:: Recorded data ::

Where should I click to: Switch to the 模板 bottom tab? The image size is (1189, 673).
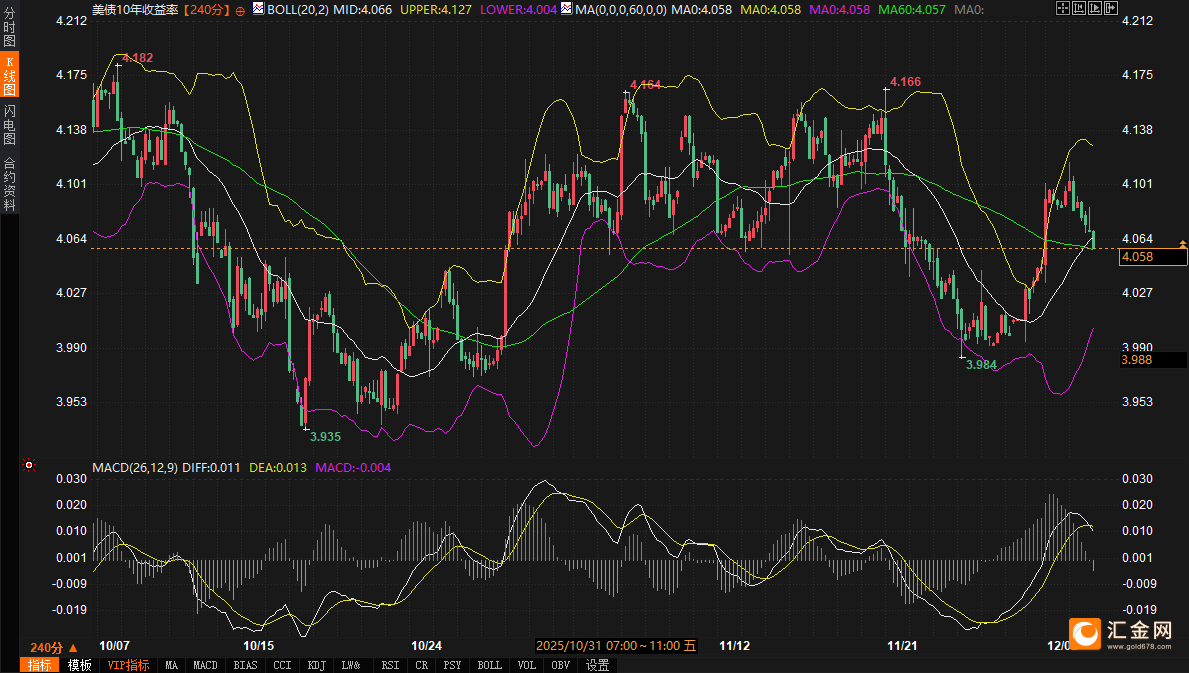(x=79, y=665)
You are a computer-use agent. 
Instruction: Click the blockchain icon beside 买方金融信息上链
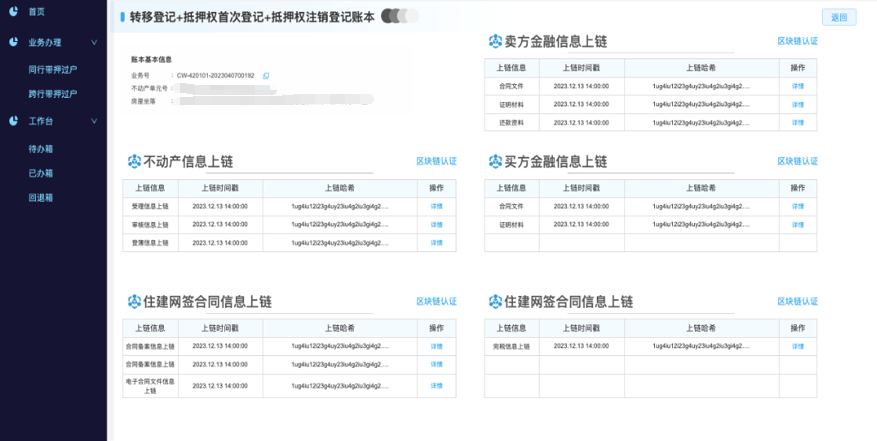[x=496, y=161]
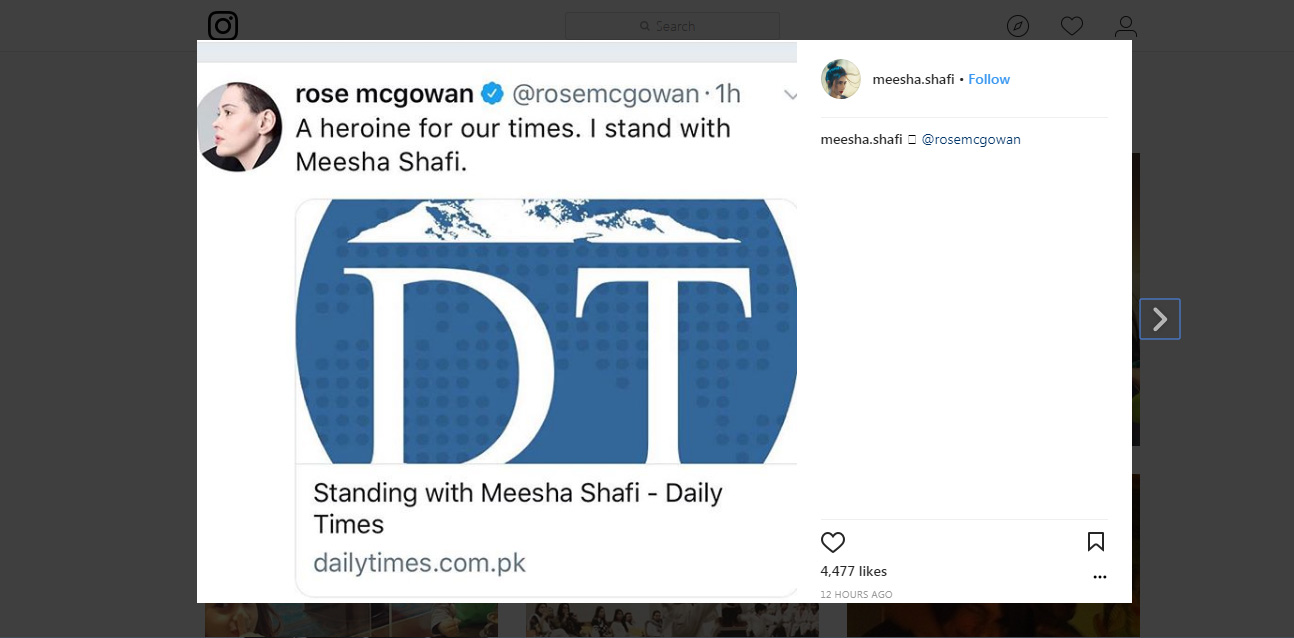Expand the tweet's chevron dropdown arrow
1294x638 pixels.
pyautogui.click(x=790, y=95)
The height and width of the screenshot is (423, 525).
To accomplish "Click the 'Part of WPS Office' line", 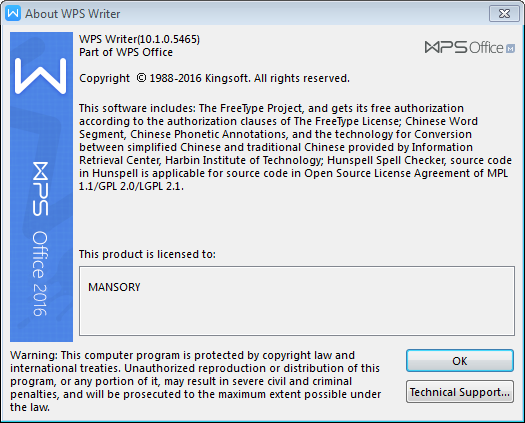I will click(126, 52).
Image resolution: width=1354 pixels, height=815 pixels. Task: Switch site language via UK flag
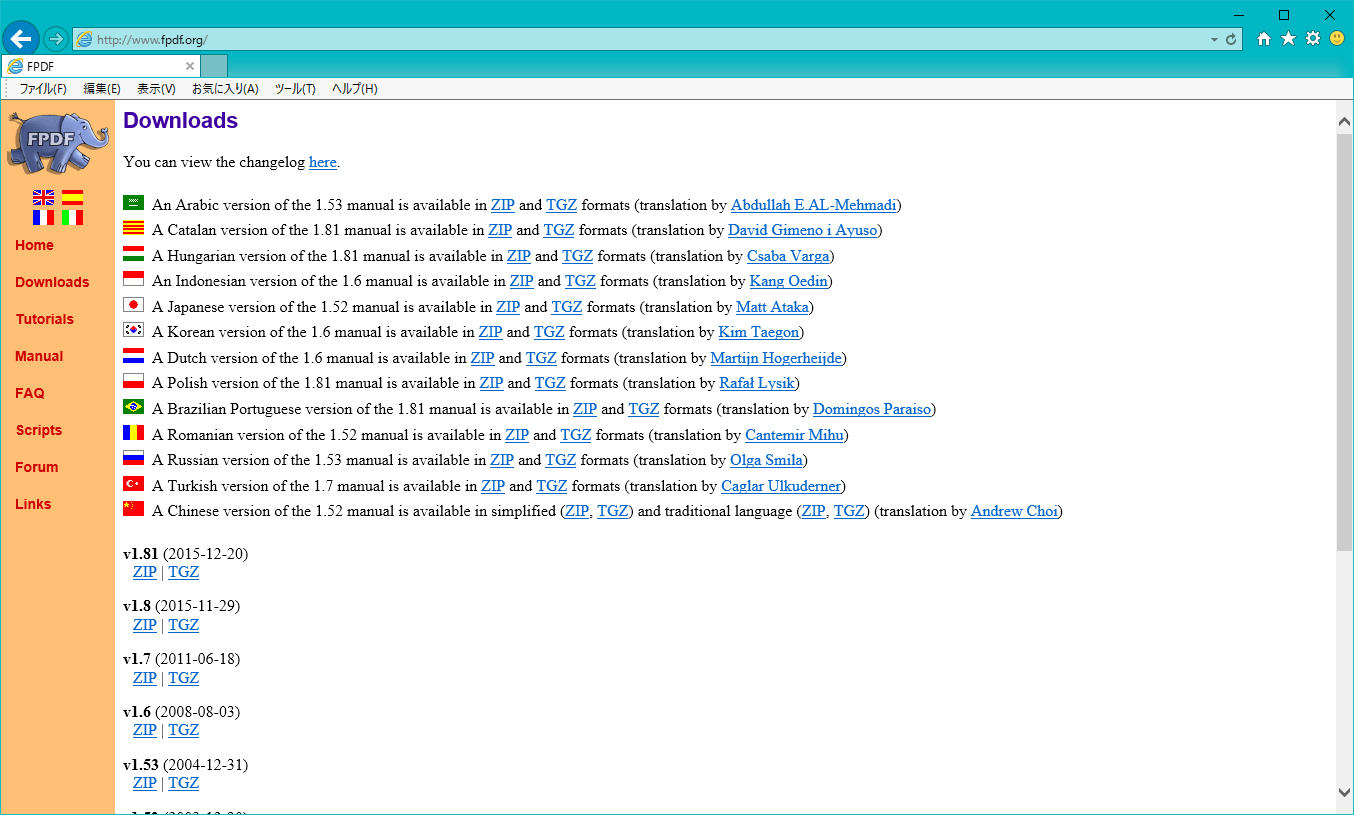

:::

Problem description:
Please update the entries from the start through the line that contains "pyautogui.click(x=790, y=95)", replacing "blockchain" with "ledger" and keeping everything else unchanged. Leave the pictures out of your answer.

Finished answer:
Where should I click to: Switch to the 模板 bottom tab? The image size is (1189, 673).
(x=79, y=665)
You are a computer-use agent. 
Instruction: Click the ledger icon beside 买方金融信息上链
[x=496, y=161]
Expand the tweet's chevron dropdown arrow
1294x638 pixels.
pyautogui.click(x=790, y=95)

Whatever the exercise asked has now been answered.